• Stated exercise: Return every row below word for word, with nothing changed, added, or left out.

• Listed entries:
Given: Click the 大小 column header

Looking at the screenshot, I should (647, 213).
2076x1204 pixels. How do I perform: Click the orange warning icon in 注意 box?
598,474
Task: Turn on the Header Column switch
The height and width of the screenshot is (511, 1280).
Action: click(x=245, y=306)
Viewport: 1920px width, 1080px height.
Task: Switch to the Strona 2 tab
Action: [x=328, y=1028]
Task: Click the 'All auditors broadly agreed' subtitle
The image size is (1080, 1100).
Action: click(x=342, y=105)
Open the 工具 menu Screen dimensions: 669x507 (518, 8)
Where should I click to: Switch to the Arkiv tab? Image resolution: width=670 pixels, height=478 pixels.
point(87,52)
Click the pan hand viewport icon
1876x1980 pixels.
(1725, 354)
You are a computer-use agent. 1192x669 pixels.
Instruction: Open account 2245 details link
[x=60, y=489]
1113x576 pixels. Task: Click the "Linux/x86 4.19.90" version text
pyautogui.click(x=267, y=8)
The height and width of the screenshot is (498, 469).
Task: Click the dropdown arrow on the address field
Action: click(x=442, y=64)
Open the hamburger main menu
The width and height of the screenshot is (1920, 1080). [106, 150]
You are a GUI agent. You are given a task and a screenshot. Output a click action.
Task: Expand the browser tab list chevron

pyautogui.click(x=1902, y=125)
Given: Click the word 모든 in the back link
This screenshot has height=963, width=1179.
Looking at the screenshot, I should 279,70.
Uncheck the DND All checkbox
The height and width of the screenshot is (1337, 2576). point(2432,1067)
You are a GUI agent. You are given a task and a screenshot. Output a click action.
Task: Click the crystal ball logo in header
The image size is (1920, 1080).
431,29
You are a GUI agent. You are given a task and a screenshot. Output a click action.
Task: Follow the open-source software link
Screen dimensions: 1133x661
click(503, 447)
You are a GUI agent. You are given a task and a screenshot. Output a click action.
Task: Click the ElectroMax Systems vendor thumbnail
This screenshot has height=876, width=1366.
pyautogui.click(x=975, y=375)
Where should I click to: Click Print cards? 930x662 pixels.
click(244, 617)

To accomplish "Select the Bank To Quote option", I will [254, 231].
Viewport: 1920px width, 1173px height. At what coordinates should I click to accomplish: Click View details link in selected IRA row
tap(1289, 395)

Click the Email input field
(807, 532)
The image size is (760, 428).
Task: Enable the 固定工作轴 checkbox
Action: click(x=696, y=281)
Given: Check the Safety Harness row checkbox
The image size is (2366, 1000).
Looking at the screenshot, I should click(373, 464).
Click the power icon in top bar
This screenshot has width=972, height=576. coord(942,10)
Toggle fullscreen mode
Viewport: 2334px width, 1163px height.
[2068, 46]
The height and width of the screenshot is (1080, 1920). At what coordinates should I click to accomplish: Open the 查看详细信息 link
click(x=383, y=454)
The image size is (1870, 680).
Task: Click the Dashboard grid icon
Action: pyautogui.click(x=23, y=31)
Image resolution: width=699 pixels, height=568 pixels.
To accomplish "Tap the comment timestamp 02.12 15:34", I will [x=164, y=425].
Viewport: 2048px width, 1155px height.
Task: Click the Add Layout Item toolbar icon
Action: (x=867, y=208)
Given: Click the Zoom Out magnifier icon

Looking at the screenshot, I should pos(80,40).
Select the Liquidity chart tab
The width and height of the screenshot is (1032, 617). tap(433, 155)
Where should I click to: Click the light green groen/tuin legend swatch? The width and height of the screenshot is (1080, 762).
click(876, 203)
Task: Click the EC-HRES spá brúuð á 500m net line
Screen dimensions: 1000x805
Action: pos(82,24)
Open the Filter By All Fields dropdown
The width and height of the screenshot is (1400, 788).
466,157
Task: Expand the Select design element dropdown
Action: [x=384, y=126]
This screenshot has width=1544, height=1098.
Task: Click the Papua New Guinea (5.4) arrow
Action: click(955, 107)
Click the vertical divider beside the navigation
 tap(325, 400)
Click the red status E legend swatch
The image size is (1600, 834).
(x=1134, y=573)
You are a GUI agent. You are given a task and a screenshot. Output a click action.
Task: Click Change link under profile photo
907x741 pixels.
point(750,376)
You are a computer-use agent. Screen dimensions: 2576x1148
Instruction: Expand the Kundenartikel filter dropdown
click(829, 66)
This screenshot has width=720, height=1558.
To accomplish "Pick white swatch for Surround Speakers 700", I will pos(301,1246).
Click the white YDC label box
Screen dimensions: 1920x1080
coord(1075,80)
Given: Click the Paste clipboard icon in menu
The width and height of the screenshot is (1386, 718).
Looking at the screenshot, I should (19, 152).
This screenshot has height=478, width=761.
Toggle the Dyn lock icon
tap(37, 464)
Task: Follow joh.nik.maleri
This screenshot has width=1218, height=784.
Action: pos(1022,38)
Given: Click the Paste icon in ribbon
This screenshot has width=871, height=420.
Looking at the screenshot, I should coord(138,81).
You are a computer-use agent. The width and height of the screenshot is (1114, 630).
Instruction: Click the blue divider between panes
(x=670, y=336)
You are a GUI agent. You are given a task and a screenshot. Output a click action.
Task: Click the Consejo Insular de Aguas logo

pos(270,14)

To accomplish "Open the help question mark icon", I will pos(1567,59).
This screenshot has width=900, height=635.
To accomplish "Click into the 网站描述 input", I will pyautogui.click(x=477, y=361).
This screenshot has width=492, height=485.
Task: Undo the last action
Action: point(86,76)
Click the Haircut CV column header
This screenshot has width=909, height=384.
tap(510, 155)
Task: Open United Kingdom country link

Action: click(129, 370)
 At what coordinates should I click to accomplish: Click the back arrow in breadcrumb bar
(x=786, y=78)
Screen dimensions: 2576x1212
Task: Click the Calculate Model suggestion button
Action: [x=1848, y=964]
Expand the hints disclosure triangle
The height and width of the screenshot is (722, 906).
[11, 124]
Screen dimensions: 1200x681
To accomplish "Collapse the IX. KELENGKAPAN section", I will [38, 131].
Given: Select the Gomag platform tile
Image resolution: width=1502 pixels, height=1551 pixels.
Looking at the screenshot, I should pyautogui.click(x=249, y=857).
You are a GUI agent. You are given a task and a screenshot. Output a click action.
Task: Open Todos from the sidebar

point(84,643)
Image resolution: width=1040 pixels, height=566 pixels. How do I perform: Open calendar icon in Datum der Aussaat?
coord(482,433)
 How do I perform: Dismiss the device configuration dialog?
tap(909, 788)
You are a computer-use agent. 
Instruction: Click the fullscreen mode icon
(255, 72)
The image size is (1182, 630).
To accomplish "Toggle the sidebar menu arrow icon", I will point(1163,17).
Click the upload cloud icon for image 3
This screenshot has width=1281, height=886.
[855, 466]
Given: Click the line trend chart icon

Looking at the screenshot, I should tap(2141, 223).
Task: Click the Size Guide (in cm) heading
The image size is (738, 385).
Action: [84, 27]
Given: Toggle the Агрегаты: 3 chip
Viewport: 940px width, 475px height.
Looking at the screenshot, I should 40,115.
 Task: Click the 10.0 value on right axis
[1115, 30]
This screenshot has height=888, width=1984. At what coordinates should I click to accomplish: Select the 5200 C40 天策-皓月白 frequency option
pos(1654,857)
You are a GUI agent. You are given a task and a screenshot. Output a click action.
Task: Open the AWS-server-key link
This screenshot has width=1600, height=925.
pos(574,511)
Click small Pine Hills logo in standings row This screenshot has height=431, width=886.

• Exercise answer:
Given: Click the 大小 column header

Looking at the screenshot, I should (647, 213).
2076x1204 pixels. How do I perform: Click the orange warning icon in 注意 box?
598,474
Task: Turn on the Header Column switch
The height and width of the screenshot is (511, 1280).
Action: click(x=245, y=306)
Viewport: 1920px width, 1080px height.
Task: Switch to the Strona 2 tab
Action: [x=328, y=1028]
Task: Click the 'All auditors broadly agreed' subtitle
The image size is (1080, 1100).
Action: click(x=342, y=105)
Open the 工具 menu Screen dimensions: 669x507 (518, 8)
Where should I click to: Switch to the Arkiv tab? Image resolution: width=670 pixels, height=478 pixels.
point(87,52)
Click the pan hand viewport icon
1876x1980 pixels.
(1725, 354)
You are a computer-use agent. 1192x669 pixels.
Instruction: Open account 2245 details link
[x=60, y=489]
1113x576 pixels. Task: Click the "Linux/x86 4.19.90" version text
pyautogui.click(x=267, y=8)
The height and width of the screenshot is (498, 469).
Task: Click the dropdown arrow on the address field
Action: click(x=442, y=64)
Open the hamburger main menu
The width and height of the screenshot is (1920, 1080). [106, 150]
You are a GUI agent. You are given a task and a screenshot. Output a click action.
Task: Expand the browser tab list chevron

pyautogui.click(x=1902, y=125)
Given: Click the word 모든 in the back link
This screenshot has height=963, width=1179.
Looking at the screenshot, I should 279,70.
Uncheck the DND All checkbox
The height and width of the screenshot is (1337, 2576). point(2432,1067)
You are a GUI agent. You are given a task and a screenshot. Output a click action.
Task: Click the crystal ball logo in header
The image size is (1920, 1080).
431,29
You are a GUI agent. You are given a task and a screenshot. Output a click action.
Task: Follow the open-source software link
Screen dimensions: 1133x661
click(503, 447)
You are a GUI agent. You are given a task and a screenshot. Output a click action.
Task: Click the ElectroMax Systems vendor thumbnail
This screenshot has height=876, width=1366.
pyautogui.click(x=975, y=375)
Where should I click to: Click Print cards? 930x662 pixels.
click(244, 617)

To accomplish "Select the Bank To Quote option", I will [254, 231].
Viewport: 1920px width, 1173px height. At what coordinates should I click to accomplish: Click View details link in selected IRA row
tap(1289, 395)

Click the Email input field
(807, 532)
The image size is (760, 428).
Task: Enable the 固定工作轴 checkbox
Action: click(x=696, y=281)
Given: Check the Safety Harness row checkbox
The image size is (2366, 1000).
Looking at the screenshot, I should click(373, 464).
Click the power icon in top bar
This screenshot has width=972, height=576. coord(942,10)
Toggle fullscreen mode
Viewport: 2334px width, 1163px height.
[2068, 46]
The height and width of the screenshot is (1080, 1920). At what coordinates should I click to accomplish: Open the 查看详细信息 link
click(x=383, y=454)
The image size is (1870, 680).
Task: Click the Dashboard grid icon
Action: pyautogui.click(x=23, y=31)
Image resolution: width=699 pixels, height=568 pixels.
To accomplish "Tap the comment timestamp 02.12 15:34", I will [x=164, y=425].
Viewport: 2048px width, 1155px height.
Task: Click the Add Layout Item toolbar icon
Action: (x=867, y=208)
Given: Click the Zoom Out magnifier icon

Looking at the screenshot, I should pos(80,40).
Select the Liquidity chart tab
The width and height of the screenshot is (1032, 617). tap(433, 155)
Where should I click to: Click the light green groen/tuin legend swatch? The width and height of the screenshot is (1080, 762).
click(876, 203)
Task: Click the EC-HRES spá brúuð á 500m net line
Screen dimensions: 1000x805
Action: pos(82,24)
Open the Filter By All Fields dropdown
The width and height of the screenshot is (1400, 788).
466,157
Task: Expand the Select design element dropdown
Action: [x=384, y=126]
This screenshot has width=1544, height=1098.
Task: Click the Papua New Guinea (5.4) arrow
Action: click(955, 107)
Click the vertical divider beside the navigation
 tap(325, 400)
Click the red status E legend swatch
The image size is (1600, 834).
(x=1134, y=573)
You are a GUI agent. You are given a task and a screenshot. Output a click action.
Task: Click Change link under profile photo
907x741 pixels.
point(750,376)
You are a computer-use agent. Screen dimensions: 2576x1148
Instruction: Expand the Kundenartikel filter dropdown
click(829, 66)
This screenshot has width=720, height=1558.
To accomplish "Pick white swatch for Surround Speakers 700", I will pos(301,1246).
Click the white YDC label box
Screen dimensions: 1920x1080
coord(1075,80)
Given: Click the Paste clipboard icon in menu
The width and height of the screenshot is (1386, 718).
Looking at the screenshot, I should (19, 152).
This screenshot has height=478, width=761.
Toggle the Dyn lock icon
tap(37, 464)
Task: Follow joh.nik.maleri
This screenshot has width=1218, height=784.
Action: pos(1022,38)
Given: Click the Paste icon in ribbon
This screenshot has width=871, height=420.
Looking at the screenshot, I should coord(138,81).
You are a computer-use agent. The width and height of the screenshot is (1114, 630).
Instruction: Click the blue divider between panes
(x=670, y=336)
You are a GUI agent. You are given a task and a screenshot. Output a click action.
Task: Click the Consejo Insular de Aguas logo

pos(270,14)

To accomplish "Open the help question mark icon", I will pos(1567,59).
This screenshot has width=900, height=635.
To accomplish "Click into the 网站描述 input", I will pyautogui.click(x=477, y=361).
This screenshot has width=492, height=485.
Task: Undo the last action
Action: point(86,76)
Click the Haircut CV column header
This screenshot has width=909, height=384.
tap(510, 155)
Task: Open United Kingdom country link

Action: click(129, 370)
 At what coordinates should I click to accomplish: Click the back arrow in breadcrumb bar
(x=786, y=78)
Screen dimensions: 2576x1212
Task: Click the Calculate Model suggestion button
Action: [x=1848, y=964]
Expand the hints disclosure triangle
The height and width of the screenshot is (722, 906).
[11, 124]
Screen dimensions: 1200x681
To accomplish "Collapse the IX. KELENGKAPAN section", I will [38, 131].
Given: Select the Gomag platform tile
Image resolution: width=1502 pixels, height=1551 pixels.
Looking at the screenshot, I should pyautogui.click(x=249, y=857).
You are a GUI agent. You are given a task and a screenshot. Output a click action.
Task: Open Todos from the sidebar

point(84,643)
Image resolution: width=1040 pixels, height=566 pixels. How do I perform: Open calendar icon in Datum der Aussaat?
coord(482,433)
 How do I perform: Dismiss the device configuration dialog?
tap(909, 788)
You are a computer-use agent. 
Instruction: Click the fullscreen mode icon
(255, 72)
The image size is (1182, 630).
To accomplish "Toggle the sidebar menu arrow icon", I will point(1163,17).
Click the upload cloud icon for image 3
This screenshot has width=1281, height=886.
[855, 466]
Given: Click the line trend chart icon

Looking at the screenshot, I should tap(2141, 223).
Task: Click the Size Guide (in cm) heading
The image size is (738, 385).
Action: [84, 27]
Given: Toggle the Агрегаты: 3 chip
Viewport: 940px width, 475px height.
Looking at the screenshot, I should 40,115.
 Task: Click the 10.0 value on right axis
[1115, 30]
This screenshot has height=888, width=1984. At what coordinates should I click to accomplish: Select the 5200 C40 天策-皓月白 frequency option
pos(1654,857)
You are a GUI agent. You are given a task and a screenshot. Output a click action.
Task: Open the AWS-server-key link
This screenshot has width=1600, height=925.
pos(574,511)
Click small Pine Hills logo in standings row This screenshot has height=431, width=886.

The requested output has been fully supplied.